Foi revelado que centenas de milhões de dólares em pedágios e multas não estão sendo arrecadados devido à má gestão de cobrança por parte das autoridades de transporte do estado de Maryland.
De acordo com um relatório de auditoria divulgado no dia 2 pelo Gabinete de Auditorias Legislativas de Maryland, o valor total de pedágios e penalidades em atraso devidos à Autoridade de Transporte de Maryland (MDTA) chegou a US$ 818,1 milhões. Esse montante equivale a quase todo o orçamento operacional da agência para o ano fiscal de 2025 (aproximadamente US$ 885 milhões).
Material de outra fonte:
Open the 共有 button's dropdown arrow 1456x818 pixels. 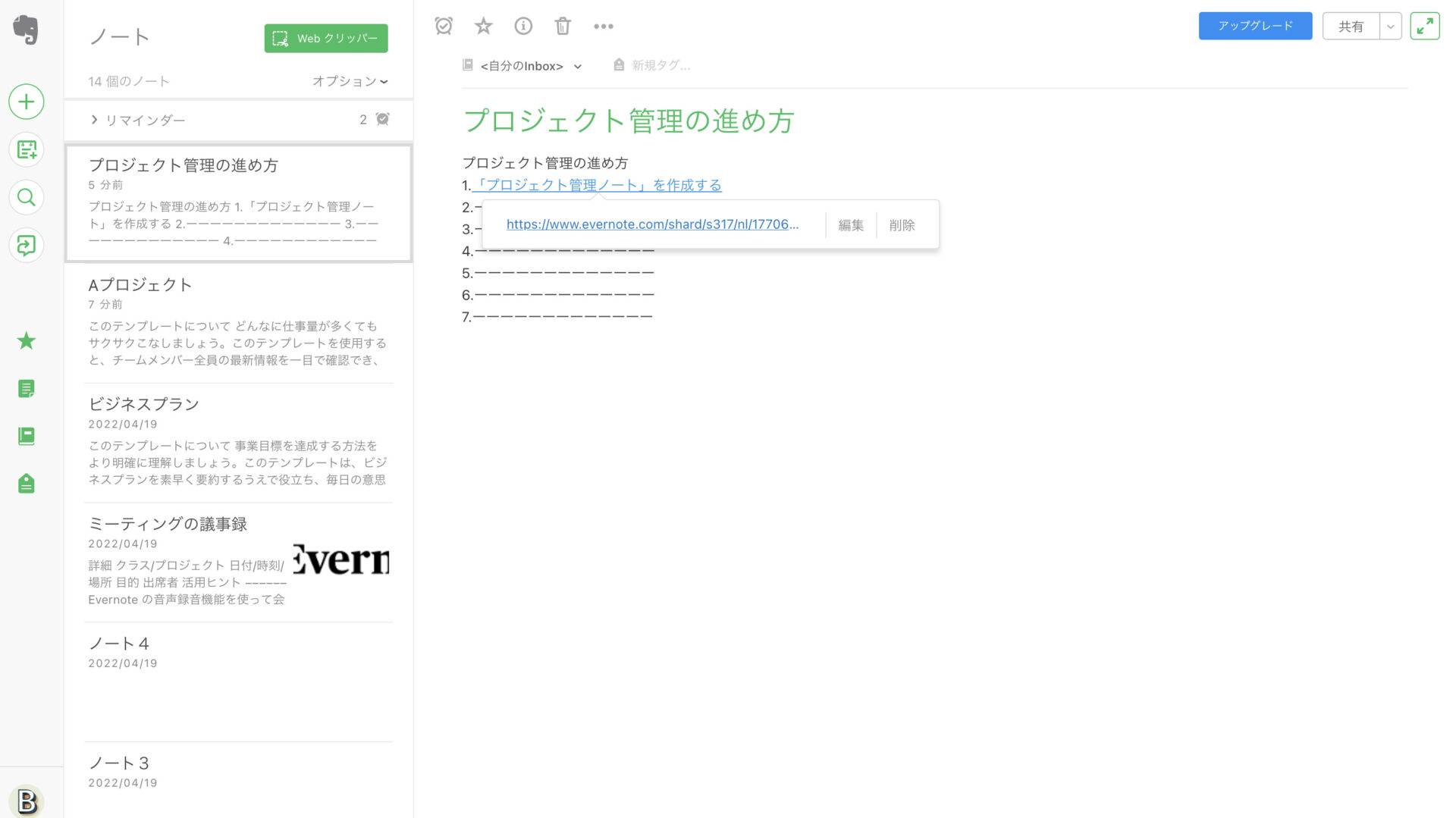click(x=1391, y=25)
Do total em aberto, cerca de US$ 669 milhões estão pendentes há mais de um ano, e mais da metade desse valor — US$ 386,3 milhões — foi negligenciada por mais de três anos. A ineficácia dos mecanismos de cobrança coercitiva contra motoristas de fora do estado foi apontada como o principal motivo. Entre os motoristas de outros estados, os da Virgínia acumulam a maior dívida, somando US$ 234,7 milhões em atraso.
O Gabinete de Auditorias Legislativas afirmou que "a Autoridade de Transporte apenas enviou notificações de inadimplência e multas aos proprietários de veículos de fora do estado, sem adotar medidas práticas de execução, como a suspensão do registro de veículos por meio de acordos de reciprocidade com outros estados". Além disso, constatou-se que não houve encaminhamento de dívidas para agências privadas de cobrança nem transferência para a Unidade Central de Cobrança (CCU) do governo estadual.
O montante não pago por veículos registrados no estado de Maryland também ultrapassou US$ 907 milhões, elevando a dívida total a um patamar que equivale a um terço do custo de reconstrução da Ponte Francis Scott Key, prevista para os próximos anos.
Em resposta, Bruce Gartner, diretor executivo da MDTA, explicou que "esta situação decorreu da transição para um sistema de pedágio totalmente eletrônico (por vídeo) durante a pandemia de COVID-19, e várias soluções estão sendo preparadas, incluindo a formalização de acordos de fiscalização mútua com agências de outros estados e a contratação de empresas terceirizadas de cobrança". A agência pretende expandir gradualmente esses acordos com outros estados, começando pela Pensilvânia até o final deste ano, no mais tardar.
No entanto, as críticas à negligência administrativa têm aumentado, especialmente por parte da oposição no Legislativo estadual. Stephen Hershey, líder republicano no Senado, criticou duramente a situação: "É um erro estarrecedor que abandona o dever mais básico do governo. O governador Wes Moore deveria recolher adequadamente o dinheiro pendente antes de discutir o aumento de pedágios com a população".